Bibb delegation making move toward nonpartisan local elections

pramati@macon.comNovember 13, 2012 

Members of the Bibb County legislative delegation are considering making all local elections nonpartisan when the new consolidated Macon-Bibb County government takes effect in 2014.

Sen. Cecil Staton, R-Macon, said Tuesday that he has already drawn up a bill to that effect for introduction when the General Assembly convenes in January.

Staton said the legislation would cover the offices of mayor, commissioners, the Bibb County school board and the Macon Water Authority, as well as other locally elected positions, such as coroner.

Some positions -- sheriff and district attorney, for example -- wouldn’t be covered by the legislation, because those offices are mandated to be partisan.

Staton said he and others in the delegation decided against putting nonpartisan language in this year’s consolidation bill, which voters approved in July, because they thought there were too many other important issues that needed to be part of the initial bill.

But Staton said he frequently hears from his constituents about making local offices nonpartisan -- something that’s the case far and wide across Georgia.

“The people have spoken,” he said. “That’s one thing I heard from constituents, something we heard during the town hall meetings (for consolidation). ... Augusta-Richmond (County) is the only consolidated government to have partisan elections. The other ones -- Columbus, Athens -- don’t.”
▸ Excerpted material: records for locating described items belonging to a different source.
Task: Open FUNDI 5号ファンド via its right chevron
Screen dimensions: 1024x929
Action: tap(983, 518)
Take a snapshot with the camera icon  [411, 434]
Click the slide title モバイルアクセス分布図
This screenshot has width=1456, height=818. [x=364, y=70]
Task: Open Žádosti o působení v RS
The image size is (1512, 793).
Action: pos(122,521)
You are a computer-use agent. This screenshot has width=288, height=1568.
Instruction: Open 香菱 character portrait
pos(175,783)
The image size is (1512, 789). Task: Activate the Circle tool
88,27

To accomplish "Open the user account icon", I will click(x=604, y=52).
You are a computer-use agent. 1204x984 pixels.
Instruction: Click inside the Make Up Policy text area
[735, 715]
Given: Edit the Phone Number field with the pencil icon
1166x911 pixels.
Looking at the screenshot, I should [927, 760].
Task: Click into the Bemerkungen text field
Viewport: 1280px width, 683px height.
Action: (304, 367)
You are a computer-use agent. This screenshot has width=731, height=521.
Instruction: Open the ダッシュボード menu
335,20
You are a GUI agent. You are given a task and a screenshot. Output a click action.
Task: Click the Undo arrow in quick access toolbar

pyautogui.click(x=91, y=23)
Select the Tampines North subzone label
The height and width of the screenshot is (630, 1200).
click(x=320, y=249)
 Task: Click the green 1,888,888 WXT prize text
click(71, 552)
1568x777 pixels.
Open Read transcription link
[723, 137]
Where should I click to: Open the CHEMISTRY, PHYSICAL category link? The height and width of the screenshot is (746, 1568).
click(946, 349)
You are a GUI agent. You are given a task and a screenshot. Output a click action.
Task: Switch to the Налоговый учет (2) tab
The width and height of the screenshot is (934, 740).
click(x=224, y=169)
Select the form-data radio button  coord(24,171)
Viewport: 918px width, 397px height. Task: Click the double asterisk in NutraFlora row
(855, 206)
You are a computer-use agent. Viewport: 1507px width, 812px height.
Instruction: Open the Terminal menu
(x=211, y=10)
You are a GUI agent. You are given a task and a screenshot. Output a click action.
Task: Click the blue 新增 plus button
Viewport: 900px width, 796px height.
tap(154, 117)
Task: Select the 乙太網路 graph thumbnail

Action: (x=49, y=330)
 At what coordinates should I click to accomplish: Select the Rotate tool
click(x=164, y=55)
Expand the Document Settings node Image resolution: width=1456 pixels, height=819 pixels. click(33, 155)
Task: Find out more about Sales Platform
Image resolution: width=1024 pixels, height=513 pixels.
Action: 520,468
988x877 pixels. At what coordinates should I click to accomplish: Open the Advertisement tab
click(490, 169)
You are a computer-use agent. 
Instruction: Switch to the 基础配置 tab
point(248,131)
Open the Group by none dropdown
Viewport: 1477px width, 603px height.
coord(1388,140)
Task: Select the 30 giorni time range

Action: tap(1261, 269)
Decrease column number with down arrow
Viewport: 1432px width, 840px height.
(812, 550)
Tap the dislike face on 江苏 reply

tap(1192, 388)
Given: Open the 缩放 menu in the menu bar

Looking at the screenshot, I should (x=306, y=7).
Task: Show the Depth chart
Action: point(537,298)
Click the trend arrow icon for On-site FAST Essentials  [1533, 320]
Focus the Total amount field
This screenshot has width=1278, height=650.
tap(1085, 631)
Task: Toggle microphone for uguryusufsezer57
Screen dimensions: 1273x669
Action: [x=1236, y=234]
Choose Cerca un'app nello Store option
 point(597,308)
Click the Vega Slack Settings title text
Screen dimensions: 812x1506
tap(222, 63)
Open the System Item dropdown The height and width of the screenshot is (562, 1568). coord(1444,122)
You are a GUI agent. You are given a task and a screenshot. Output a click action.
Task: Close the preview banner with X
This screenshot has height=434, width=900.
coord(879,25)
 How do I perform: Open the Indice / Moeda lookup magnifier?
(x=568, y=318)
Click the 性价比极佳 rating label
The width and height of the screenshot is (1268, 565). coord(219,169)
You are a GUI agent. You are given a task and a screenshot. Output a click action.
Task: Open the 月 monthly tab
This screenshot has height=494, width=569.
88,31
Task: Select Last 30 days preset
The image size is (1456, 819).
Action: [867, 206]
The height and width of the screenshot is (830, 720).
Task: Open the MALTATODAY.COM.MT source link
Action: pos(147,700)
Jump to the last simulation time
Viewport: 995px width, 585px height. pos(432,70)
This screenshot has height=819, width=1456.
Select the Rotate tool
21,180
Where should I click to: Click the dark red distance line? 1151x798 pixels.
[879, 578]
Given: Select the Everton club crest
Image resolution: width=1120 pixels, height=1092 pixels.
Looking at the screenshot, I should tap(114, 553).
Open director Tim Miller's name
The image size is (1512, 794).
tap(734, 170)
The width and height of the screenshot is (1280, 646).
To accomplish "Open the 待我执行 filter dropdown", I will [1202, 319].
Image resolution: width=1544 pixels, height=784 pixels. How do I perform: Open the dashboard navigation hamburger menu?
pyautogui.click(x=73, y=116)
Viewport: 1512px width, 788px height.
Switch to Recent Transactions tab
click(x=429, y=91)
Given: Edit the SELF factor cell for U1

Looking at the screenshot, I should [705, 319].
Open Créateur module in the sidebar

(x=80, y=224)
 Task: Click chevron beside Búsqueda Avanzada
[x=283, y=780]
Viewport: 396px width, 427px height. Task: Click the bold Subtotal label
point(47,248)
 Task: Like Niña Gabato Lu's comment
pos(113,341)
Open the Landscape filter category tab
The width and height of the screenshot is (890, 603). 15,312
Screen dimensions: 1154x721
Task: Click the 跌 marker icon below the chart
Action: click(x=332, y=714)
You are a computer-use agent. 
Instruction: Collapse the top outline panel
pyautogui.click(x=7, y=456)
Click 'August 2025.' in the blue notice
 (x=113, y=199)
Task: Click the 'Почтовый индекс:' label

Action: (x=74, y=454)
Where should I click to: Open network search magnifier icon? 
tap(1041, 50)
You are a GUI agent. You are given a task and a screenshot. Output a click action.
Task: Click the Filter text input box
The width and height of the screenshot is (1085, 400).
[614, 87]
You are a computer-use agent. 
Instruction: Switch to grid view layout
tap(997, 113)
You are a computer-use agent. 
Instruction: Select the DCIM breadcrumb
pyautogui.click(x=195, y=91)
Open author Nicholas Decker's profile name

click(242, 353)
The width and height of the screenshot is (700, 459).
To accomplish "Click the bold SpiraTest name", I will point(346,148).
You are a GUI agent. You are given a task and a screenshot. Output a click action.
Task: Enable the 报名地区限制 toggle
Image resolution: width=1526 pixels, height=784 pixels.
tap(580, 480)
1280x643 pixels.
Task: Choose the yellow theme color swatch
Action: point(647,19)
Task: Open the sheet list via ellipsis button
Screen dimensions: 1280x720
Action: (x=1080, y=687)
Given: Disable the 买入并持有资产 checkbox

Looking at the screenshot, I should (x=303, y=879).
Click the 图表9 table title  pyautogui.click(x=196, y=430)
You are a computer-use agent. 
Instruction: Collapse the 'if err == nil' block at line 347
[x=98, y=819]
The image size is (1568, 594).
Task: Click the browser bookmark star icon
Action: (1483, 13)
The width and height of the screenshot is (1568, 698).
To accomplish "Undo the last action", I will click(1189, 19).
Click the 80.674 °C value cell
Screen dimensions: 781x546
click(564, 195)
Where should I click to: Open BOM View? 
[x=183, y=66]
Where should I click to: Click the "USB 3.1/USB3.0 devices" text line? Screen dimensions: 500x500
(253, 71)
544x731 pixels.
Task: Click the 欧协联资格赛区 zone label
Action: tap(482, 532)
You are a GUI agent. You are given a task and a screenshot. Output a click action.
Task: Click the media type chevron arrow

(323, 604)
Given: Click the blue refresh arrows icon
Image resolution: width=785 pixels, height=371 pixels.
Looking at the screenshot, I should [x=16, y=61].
State Rep. Allen Peake, R-Macon, said having partisan elections in the original consolidation bill was one of many compromises between the Republicans and Democrats in the delegation, but he has heard an “overwhelming response” from constituents that they had wanted it to be part of the original legislation.

Peake said partisan races might be one of several tweaks to the bill as the delegation hears ideas from the transition committees.

Staton said the new government also would save money by having nonpartisan elections, since there would no longer be a primary election for those offices.

State Rep. Nikki Randall, D-Macon, said she opposes nonpartisan elections because a political party can tell a voter a lot about a certain candidate.

“I’ve always been opposed to nonpartisan elections,” she said. “To me, it’s a solution that’s looking for a problem. I choose to be a Democrat because it is in line with my personal beliefs and values. Why wouldn’t I want to have that label?”

Randall said there are too many uninformed voters already and by removing the party label from a candidate, it deprives them of another piece of information about that candidate. But Peake said party issues don’t tend to matter on the local level.

“At the end of the day, in local elections, (party affiliation) shouldn’t matter,” he said. “It should be the quality of the candidate. I think this is a move in the right direction.”